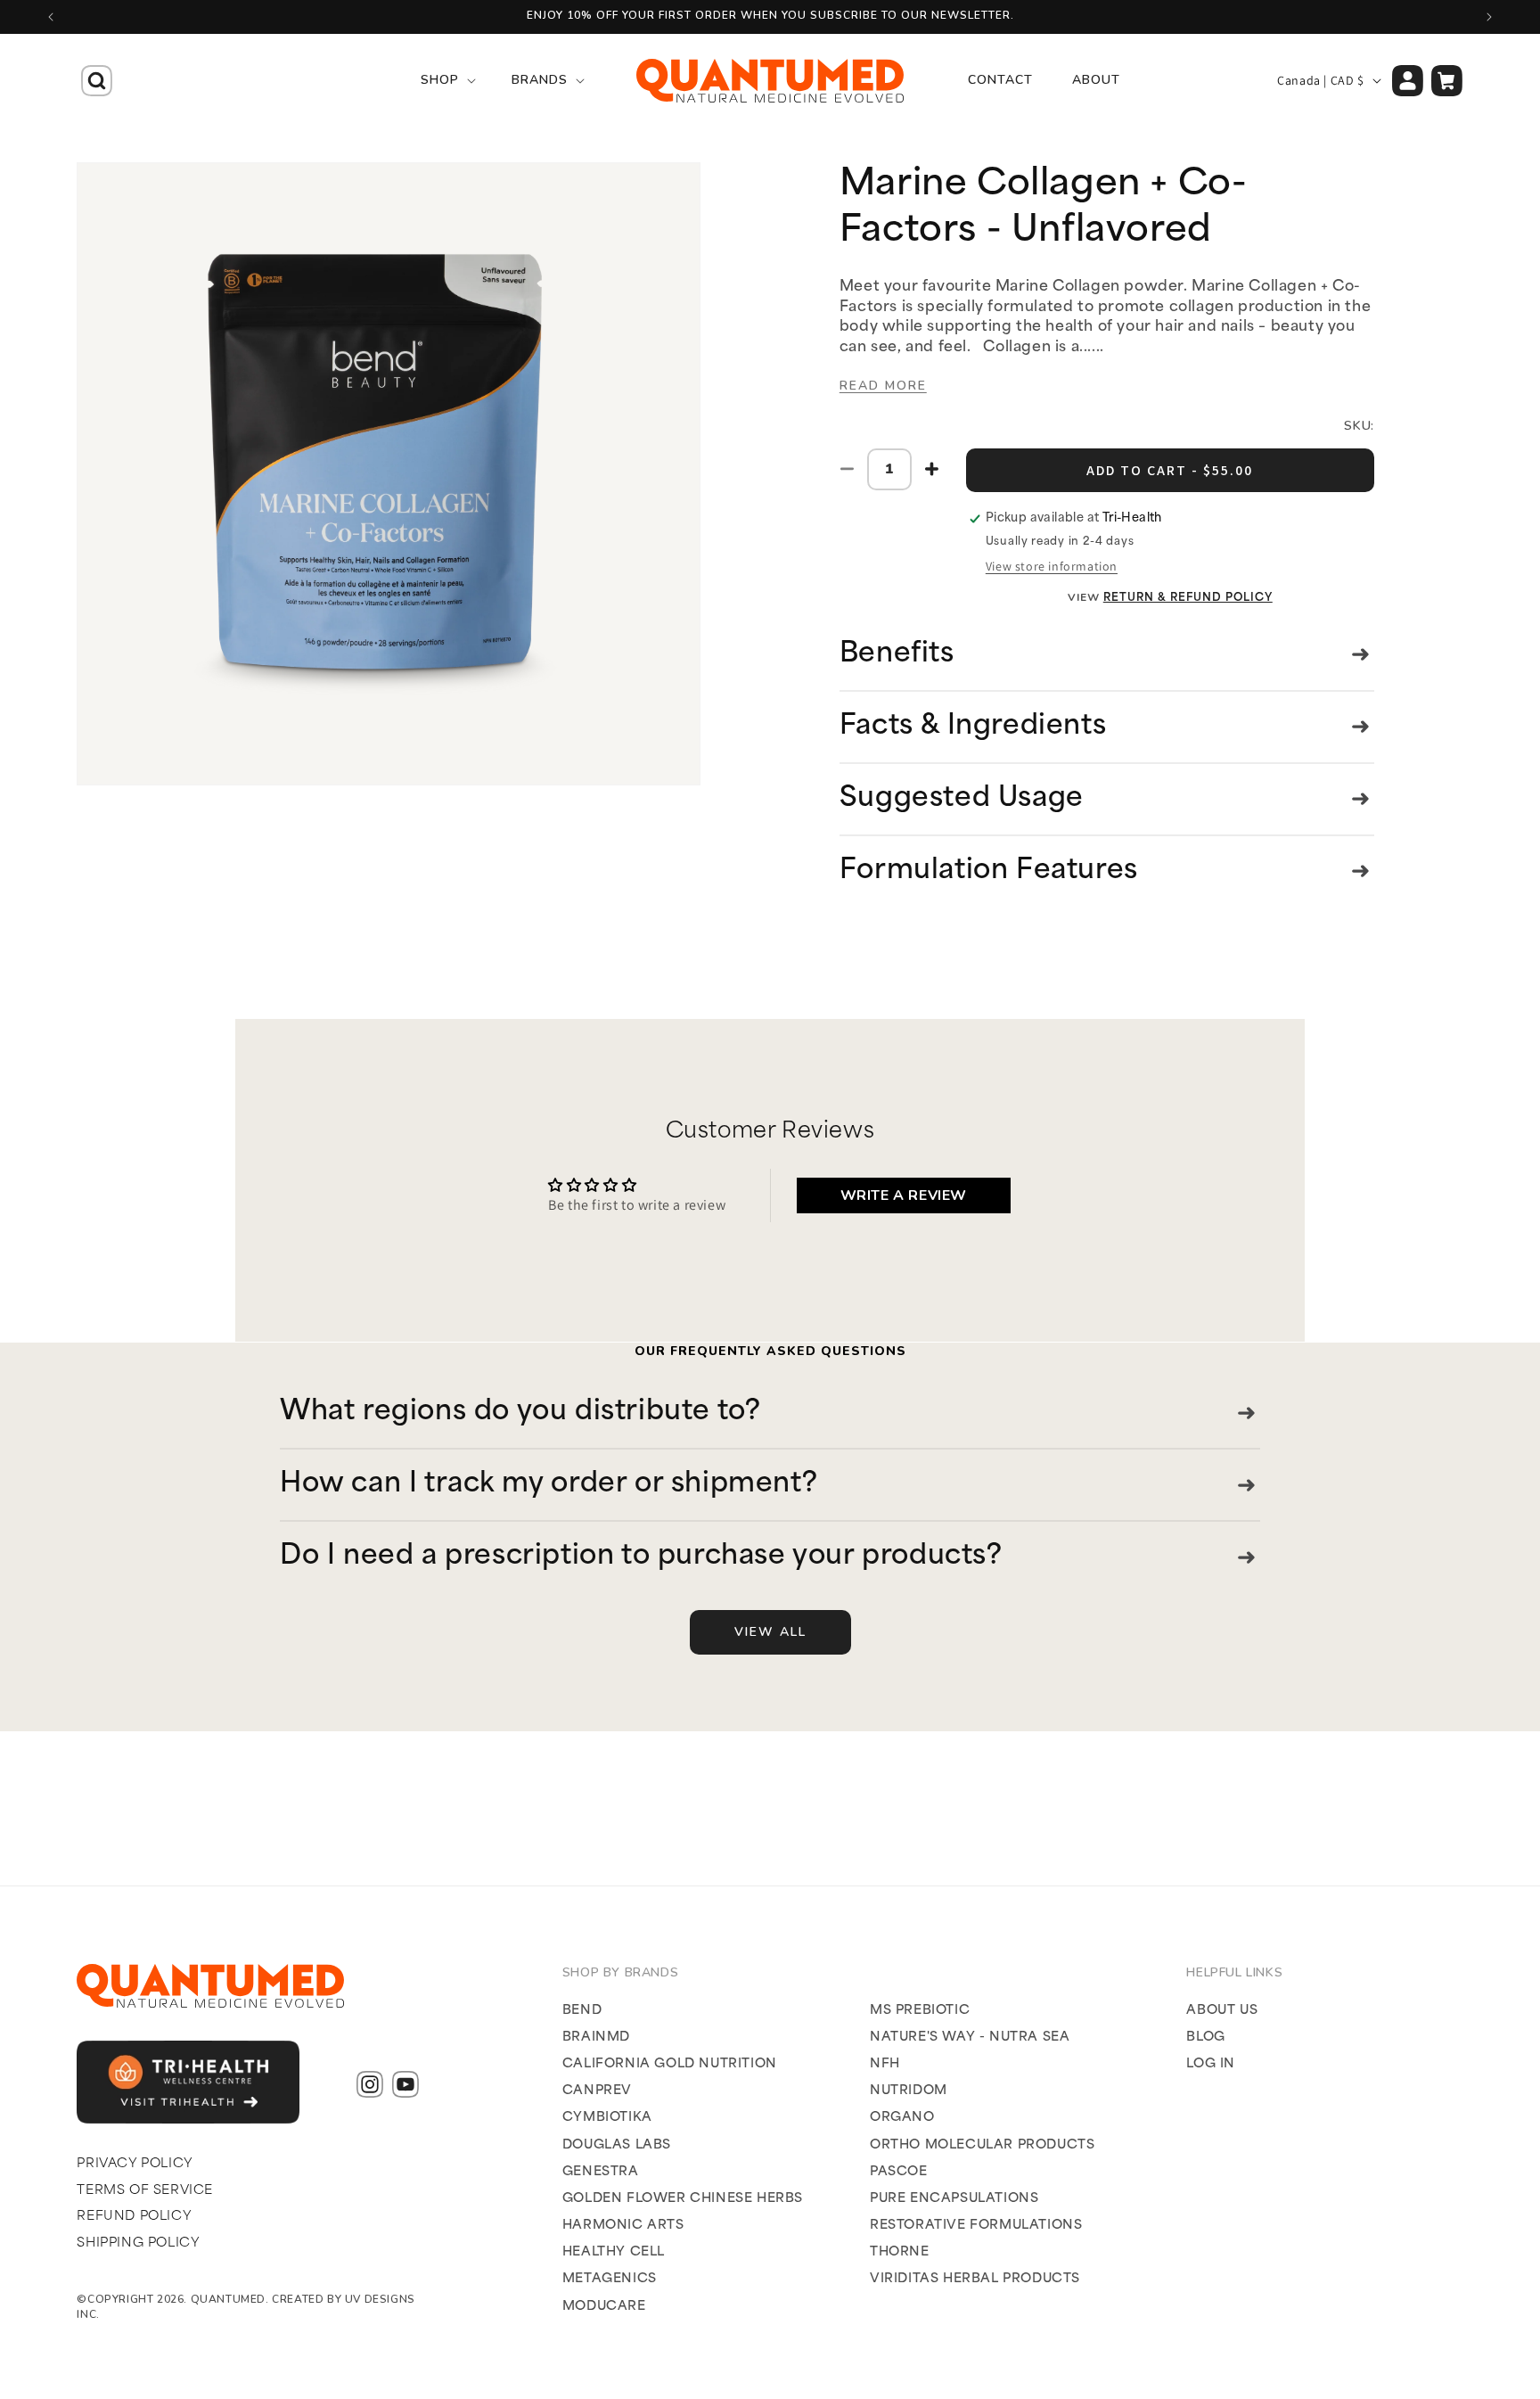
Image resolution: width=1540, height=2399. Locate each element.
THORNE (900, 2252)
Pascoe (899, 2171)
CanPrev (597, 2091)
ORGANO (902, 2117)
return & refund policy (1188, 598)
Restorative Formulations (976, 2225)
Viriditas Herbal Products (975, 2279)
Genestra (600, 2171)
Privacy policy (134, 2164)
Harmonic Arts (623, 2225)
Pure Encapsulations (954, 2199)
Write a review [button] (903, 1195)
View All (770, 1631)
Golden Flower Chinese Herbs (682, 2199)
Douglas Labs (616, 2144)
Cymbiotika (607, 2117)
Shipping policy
——
▶ **WORK TO COMPLETE**:
Exactly as written, restate all of the data, leaving out the images.

▶ **ANSWER TO THIS TASK**:
Image resolution: width=1540, height=2399. Locate each element.
THORNE (900, 2252)
Pascoe (899, 2171)
CanPrev (597, 2091)
ORGANO (902, 2117)
return & refund policy (1188, 598)
Restorative Formulations (976, 2225)
Viriditas Herbal Products (975, 2279)
Genestra (600, 2171)
Privacy policy (134, 2164)
Harmonic Arts (623, 2225)
Pure Encapsulations (954, 2199)
Write a review [button] (903, 1195)
View All (770, 1631)
Golden Flower Chinese Herbs (682, 2199)
Douglas Labs (616, 2144)
Cymbiotika (607, 2117)
Shipping policy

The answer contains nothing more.